Decision making has never been so critical. On the other hand, decision making has never been so enhanced, accelerated and augmented by the technologies that are at our fingertips. In the world of medicine. We’ve seen great acceleration, not only with the development of the vaccines that now yet abide in many of us, but also with the process in which it’s carried out; assimilated, delivered and distributed.

But there’s more to this. There’s more to all of this. Let’s take a brief step back and take a look at what we’ve seen in the very early days of the pandemic.

2020: Winter, Into Spring

Grocery outlets and markets that were once filled were left empty in many destinations around the world. Global quarantine had begun. Families together in shared spaces. Individuals keeping community through digital screens and windows. Millions of workers with no offices and buildings to enter in. Emergency Rooms increasingly became packed and filled to capacity limits. Lines of Covid infected and other emergency diseases were wrapped around corners of neighborhoods. A scene that is very reminiscent of voting lines, trips to the ballgame or a favorite concert we want to attend. We’ve never seen lines like that before leading into medical facilities. Where people were seeking care and remedy for survivability.

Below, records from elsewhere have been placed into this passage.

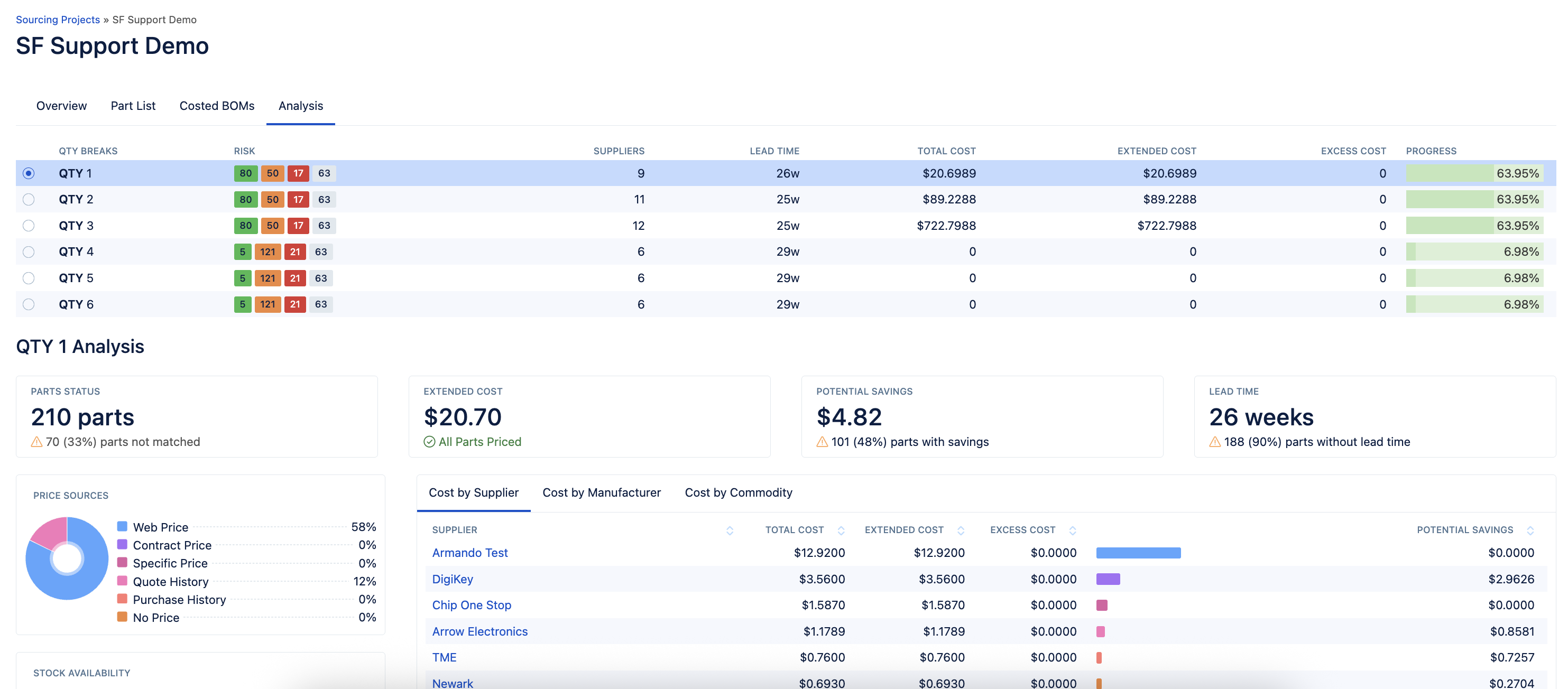Sort by Total Cost column arrows

(x=841, y=530)
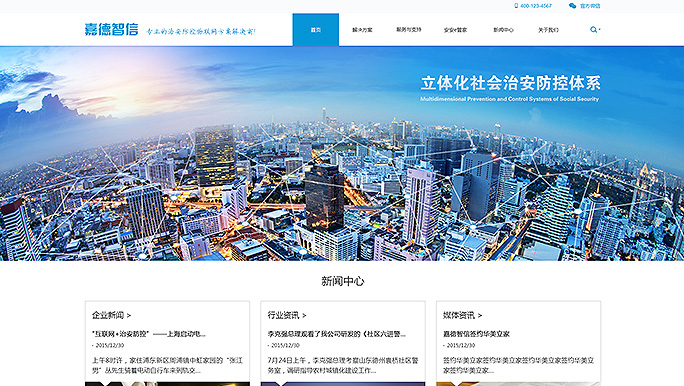684x386 pixels.
Task: Open the 嘉德智信签约华美立家 article link
Action: coord(476,334)

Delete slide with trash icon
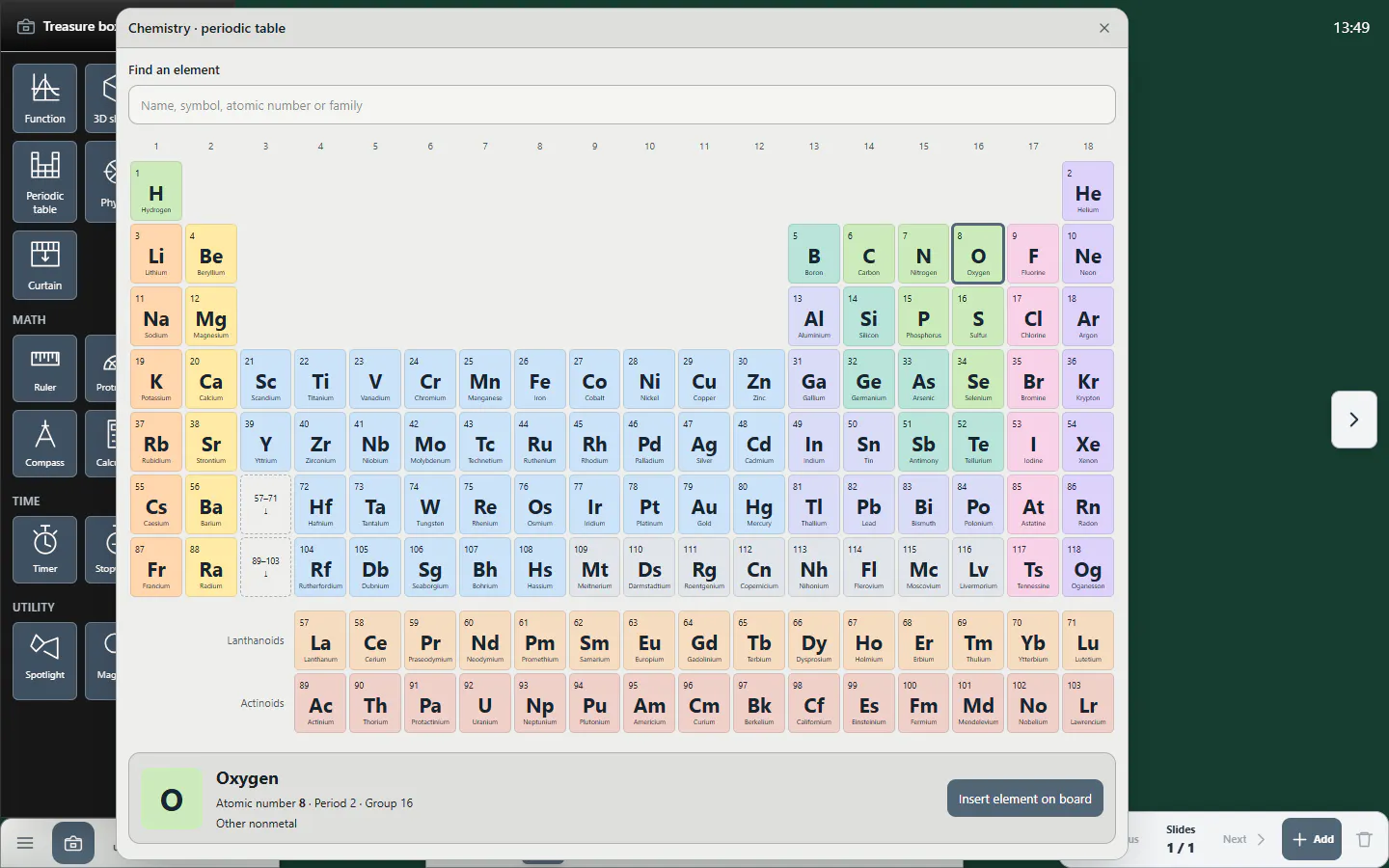click(1364, 839)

Hardware availability was limited and demand had reached beyond its capacity for fulfillment. There were millions outside of the Covid vertical that were left untreated for a number of diseases as common treatment stopped.
Surgical theaters were shuttered for most outpatient operations.

Yet, as the pandemic progressed, we progressed. In areas where lights went off, new lights were turned on, virtually.

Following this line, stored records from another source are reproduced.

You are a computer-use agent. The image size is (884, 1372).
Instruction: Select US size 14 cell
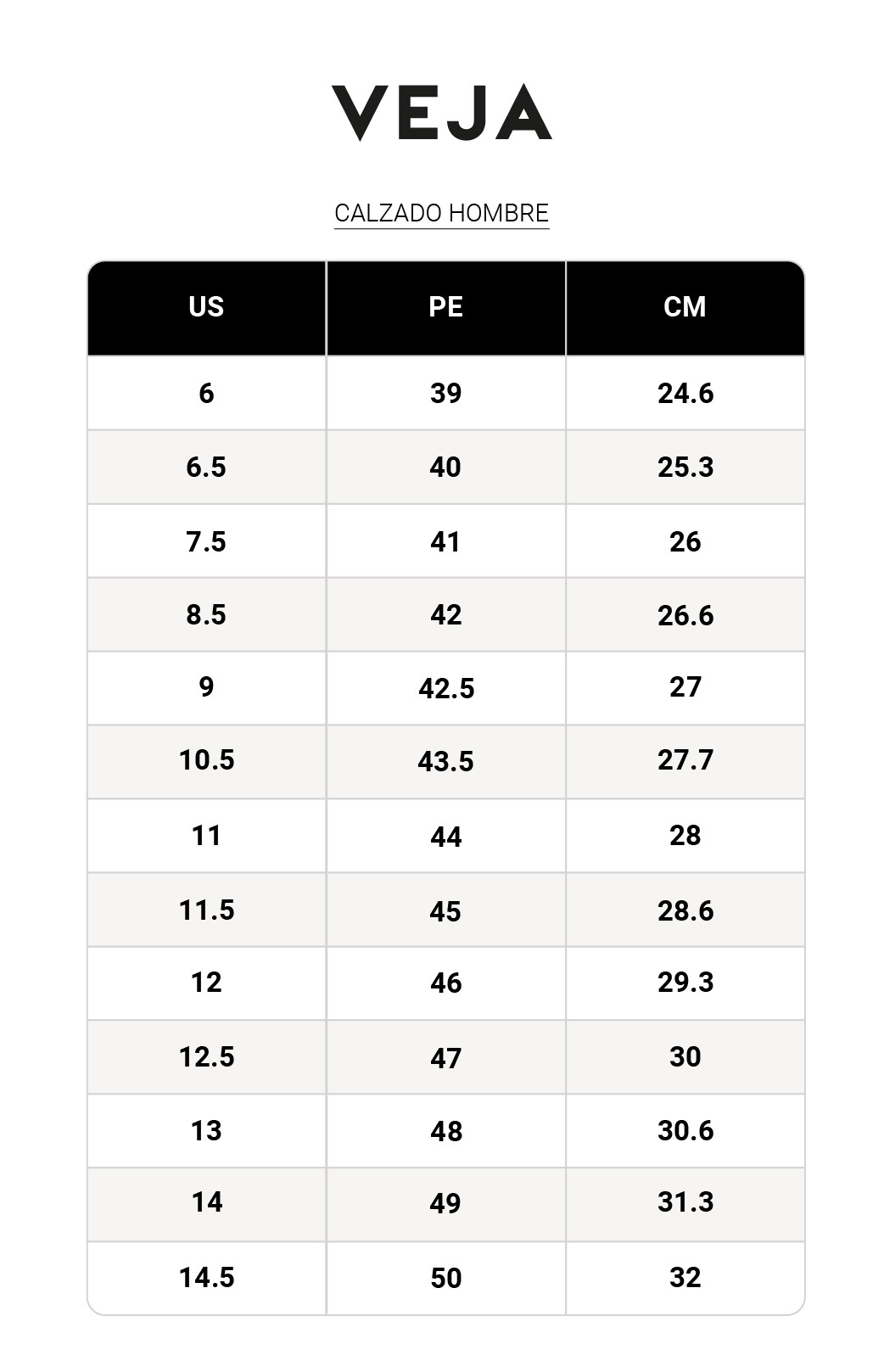[x=206, y=1202]
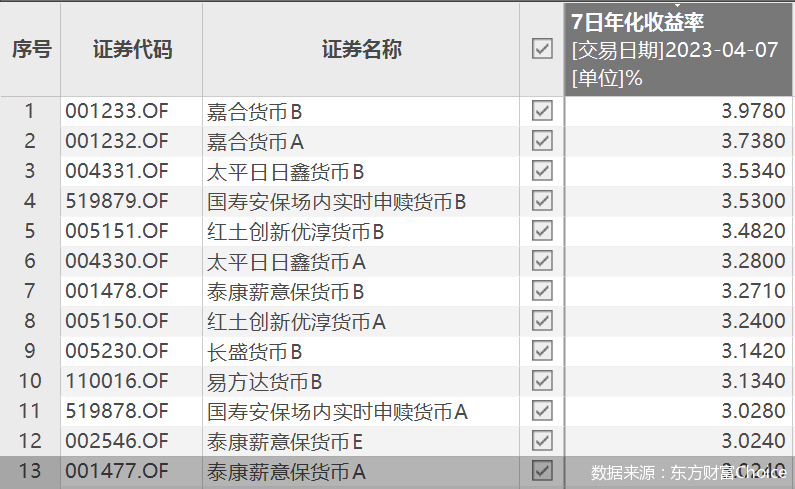
Task: Click the 证券名称 column header
Action: click(361, 49)
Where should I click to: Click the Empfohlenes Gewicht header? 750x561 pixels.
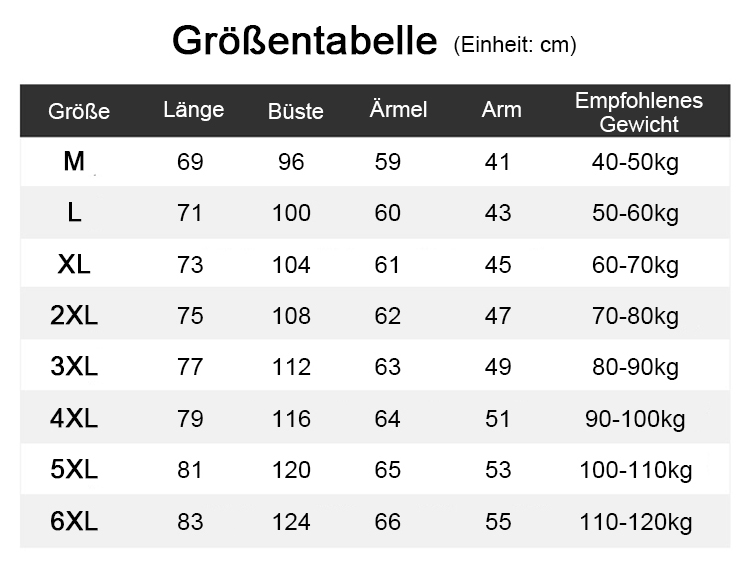[639, 112]
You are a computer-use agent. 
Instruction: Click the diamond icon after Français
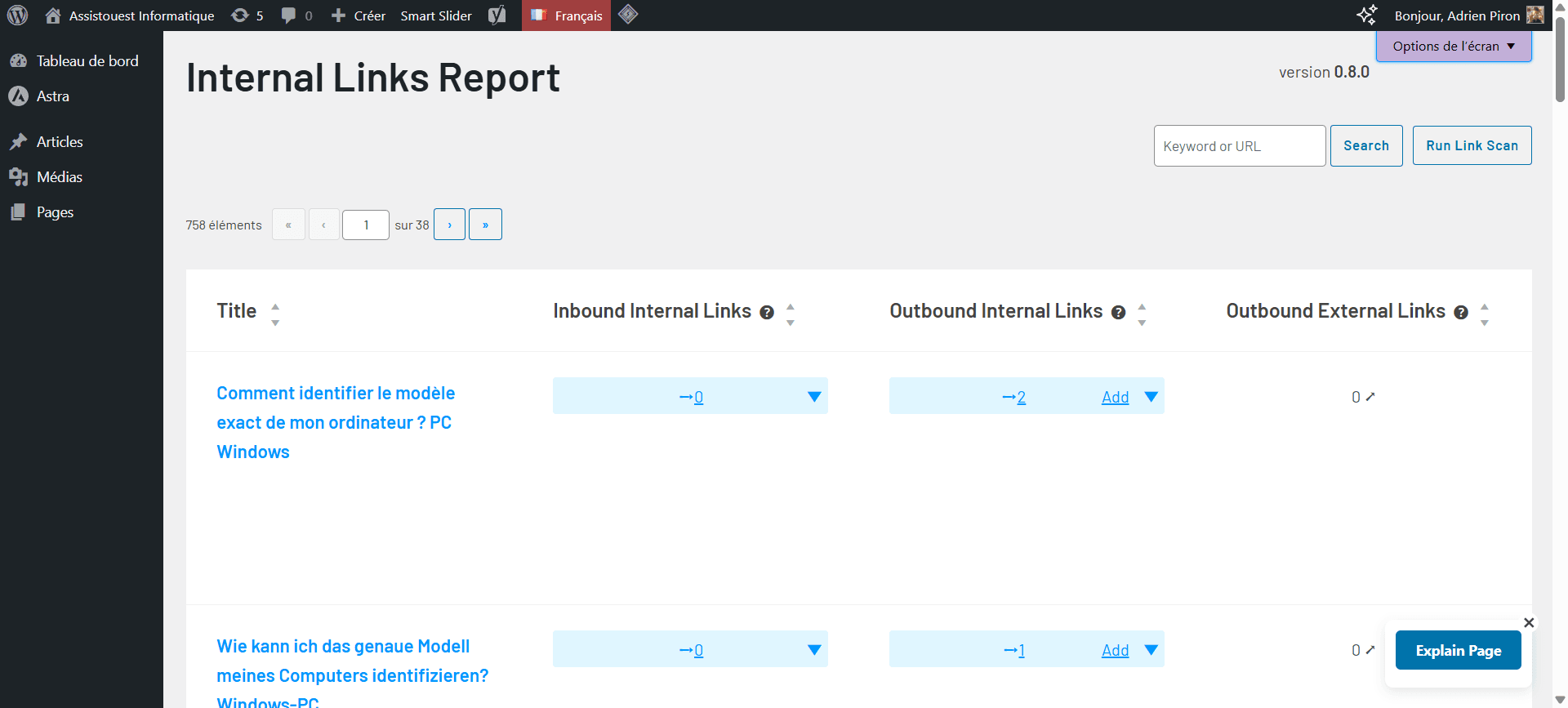click(628, 15)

A trip to the hospital was usually met with transportation, parking, walking and registering to meet with a practitioner. However, during quarantine many simply changed to walking into their living rooms, turned on devices, cameras, microphones and had a meeting. Most of us, or perhaps rather, many of us can attest to these experiences of both occasions.

Now, in this pandemic era that we find ourselves in during this great progression of technical change, we have adapted towards this change and in many instances are not reverting back.

Also during this time, we’ve begun to take advantage of technologies that weren’t just created during the pandemic but had been on the scene for many years. The world began to virtually interact across all industries with proper tools and utilities adopted, giving capability to many industries that were able to continue soldiering on during the height and peak of the pandemic. Virtually the remote world within hospitals began to increase their usage of what we know as Telemedicine, in capacities they had never even been imagined at this early stage. Old dusty blueprints for reopened routes and pathways to communication were rediscovered. Technology that was waiting to be used and driven was fueled to capacity.

The need that still remains, and that remains yet, is the need for better tools for our medical communities. The increasing need to extend reality for deeper communication. The need for medical training, biomedical acceleration and laboratory development tools and hyper mapping preparedness charts that will help hospitals to refine emergency ingress and egress paths. Tools that bring us even closer to our medical visits that are developed to detect early, mid and late stage symptoms by way of teleportation visits and wearables.
That actually brings our doctors to us in our homes by way of holography that integrates roboticism as intermediaries between patient and practitioner. Software that meets the challenge of the continual threat of today’s pandemic.

With all that we’ve built thus far in XR technology, we’ve only scratched the surface on more of what we must continue to build.

Industry startups and corporations are building some of the greatest tools that humankind has ever known. It is imperative for our essential frontline medical community to be stocked and equipped with the tech that can properly assist them in delivering the highest quality of care possible.

For what they have and don’t have impacts us all.

At Holopratice, we’re ideating and constructing tools that directly respond to these needs.